The simulated runoff series were evaluated on scenario basis, and they were interpreted in terms of their mean statistics and homogeneities as follows. For all months, there are foreseen decreases under the A1B scenario. Considering annual mean runoff statistics, it is determined that statistically significant decreases are respectively foreseen for the 2010s, 2020s, and 2030s as 32, 39, and 38 %. In addition, in 2030s, the forecasted decreases are significant for nearly all months. Similar assessments were carried out for annual variances by using f test and, in general, significant changes were not foreseen.

6 Conclusions

When the studies about climate change effects on river basins are examined, it can be observed that almost all studies have been carried out by researchers of developed countries (e.g., Arnell et al. 2001; Bates et al. 2008). Those studies are performed in those countries even though they expect to have an increase in their water potentials. On the contrary, Mediterranean countries including Turkey who are expecting to face a decrease on runoff are quite poor in regard to the number of studies performed and published in the literature. Having its motivation from the facts emphasized above, the presented study intends to demonstrate the effects of climate change on the runoff of Tahtali Dam which is the most important water resource in the Aegean Region having Mediterranean climate characteristic.

According to the presented assessment by statistical downscaling, bias correction at the end of statistical downscaling, and GR2M rainfall-runoff model, in the 2010s, which represents the near future, the runoff feeding the reservoir will decrease as 32 %, and thus there will be an important lack of supply. If we take the increase in the population growth and water demand into consideration, it is clear that in order to be able to compensate the lack of supply, additional water resources may be needed. Although there are several methods such as water transferring between neighbor basins and purification of seawater, our foresight is that the optimum solution is an additional reservoir capable of storing water and thus regulating the fluctuations in the runoff regime.

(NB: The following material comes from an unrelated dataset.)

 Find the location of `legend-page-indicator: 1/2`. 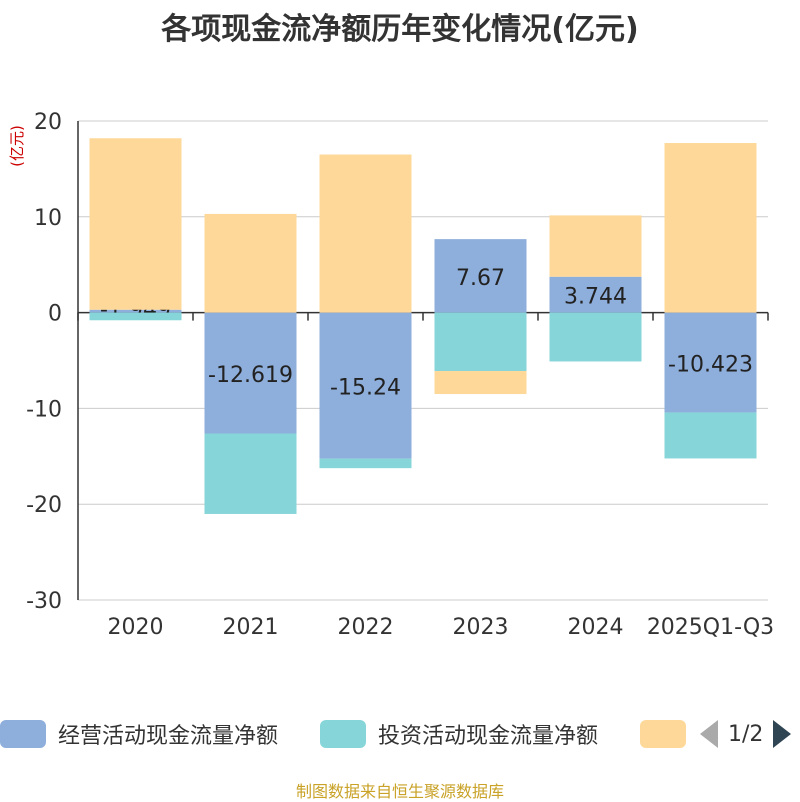

legend-page-indicator: 1/2 is located at coordinates (746, 734).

As is known, climate scenarios for the future are based on the predictions of GCMs. In this study, climate projections of CGCM3 were evaluated. In the literature, the differences between the atmospheric and surface variables of different climate models thus the inner uncertainties of then have been emphasized (Khan et al. 2006; Okkan and Fistikoglu 2012; Okkan 2013). These uncertainties between the projections for different GCMs constitute a current issue studied by the climate researchers. Organizing these studies, IPCC conducted some activities studying the uncertainties between the projections for different climate models within the scope of Fifth Assessment Report (AR5) which is intended to be published (www.IPCC.CH). Therefore, it is considerably important to use the new GCMs to be published within the scope of AR5 with their new projections and to update the results in terms of minimizing the uncertainties.

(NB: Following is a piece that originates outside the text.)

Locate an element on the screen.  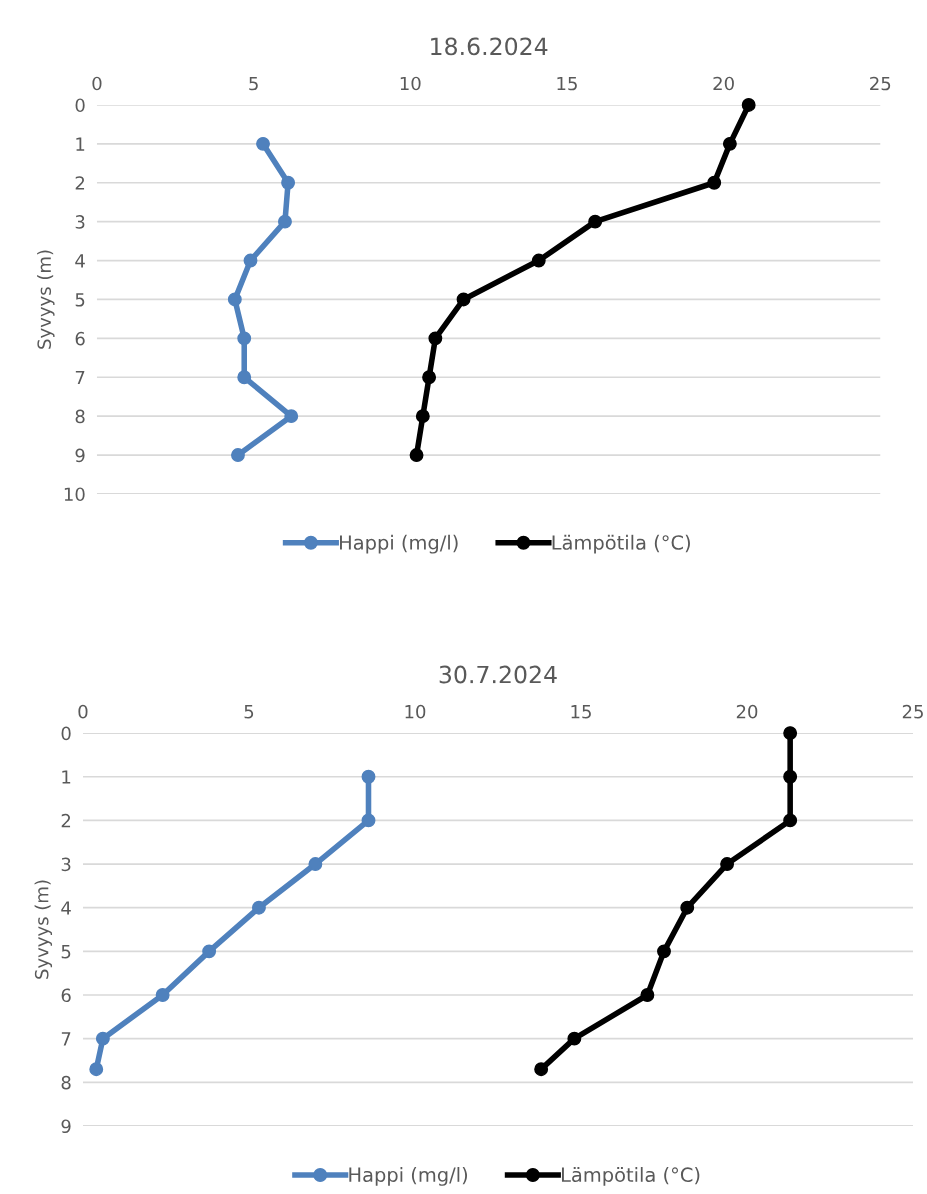
y-tick-label: 10 is located at coordinates (74, 494).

If we are to make an overall evaluation, negative changes in the climate will have an effect on the basins which are used to supply drinking water and the ones used in agriculture, along with the other basins, affecting their water supplies and runoff regimes. In addition, in the drought period, there can be an increase in the frequency, duration, and impact area of the desertification and forest fires and thus problems will occur in the drinking water supply and in agriculture. It is clear that immediate measures must be taken in a national scale against these problems caused by climate change. We hope that results derived from this study will be of assistance in the struggle against the negative effects of climate change on Izmir-Tahtali freshwater basin in Turkey.